Creo que ayer no escribí, se me acabó el récord en 390 días seguidos, más que suficiente.
No hay mucho nuevo que contar. Que hice dos vídeos para YouTube, (sobre el atributo y el complemento predicativo), o que hoy me toca compra y regreso a la senda de la narrativa es más de lo mismo. Solo una visita a la peluquería sería noticia, y de un calibre lamentable, vamos, por favor. Y ni eso, pues JC fue ayer y yo no necesité acompañarle porque mi pelo aguanta estupendo.

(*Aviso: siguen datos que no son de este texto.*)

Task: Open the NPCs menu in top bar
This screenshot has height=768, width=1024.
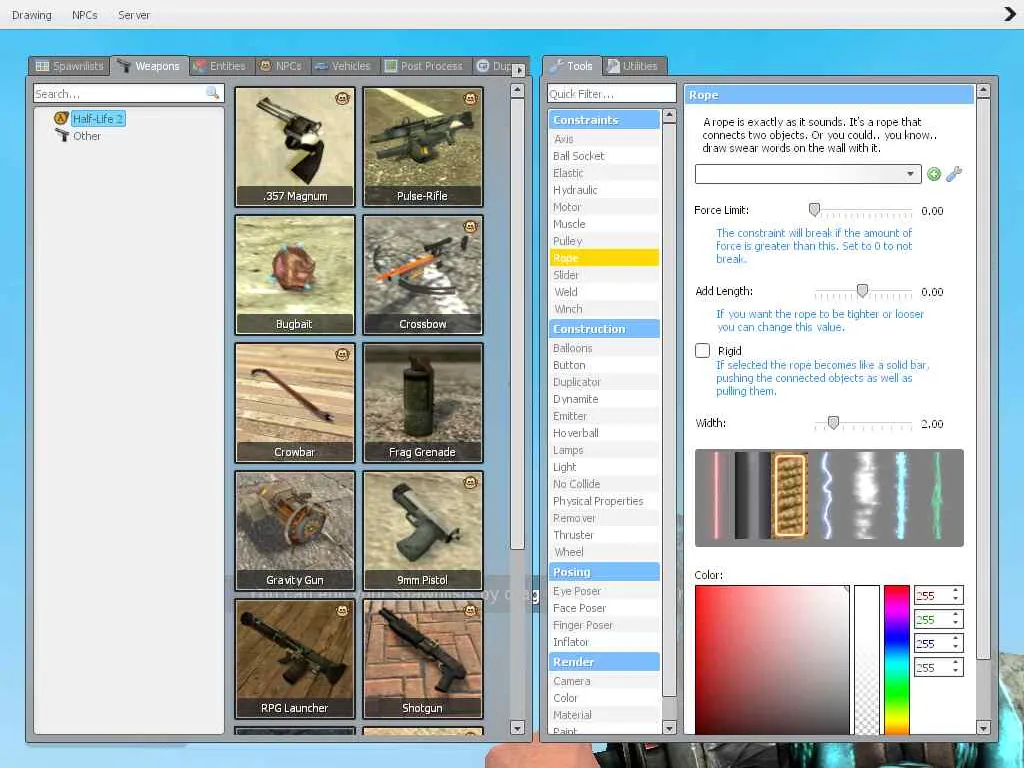Action: [85, 15]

Reconozco que cuento lo mismo todo el tiempo. Y menos mal, no quiero más sucesos familiares, por favor. Salimos poco de casa. Este año ni siquiera he intentado ir a la piscina, y JC, que no es nunca partidario de mojarse, menos todavía. Y eso que está ahí, a la vuelta de la esquina, a cincuenta metros.

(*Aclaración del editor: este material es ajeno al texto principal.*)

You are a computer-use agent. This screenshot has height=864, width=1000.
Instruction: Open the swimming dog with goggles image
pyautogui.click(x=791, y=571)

Volví a la bicicleta estática un día, porque hace demasiado calor para paseos y siento que me pesa el culo cuando llevo un rato sentada ante el pc y que me redondeo. Pero no tengo el ritmo del confinamiento y se me vuelve a olvidar.
Como poquísimo, intentando no engordar, pero todo lo aprovecha este organismo mío tan ahorrativo. Un día o dos de la semana pasada comí un poco de pan, o un plato de arroz. Lo corriente es que solo sea verdura, ensalada y algo de proteína. Pero apenas consigo mantener el peso, adelgazar me resulta imposible.
Ah, bueno, espera, no, hay una novedad. Un nuevo capítulo en la fobia a los bichos (no sé si solo insectos y arácnidos o también pájaros) de la vecina de al lado. La valla medianera necesaria un arreglo y propone levantar un muro de mampostería de metro y medio. Así, sin anestesia. Pero, en fin, ni caso. Repararlo, por supuesto que sí. Hacer las murallas de Ávila, no está entre nuestras prioridades.
En conclusión, nada, nah, problemas de primer mundo. Banalidades de importancia escasa. Por lo demás, estamos bien. Seguimos el día a día.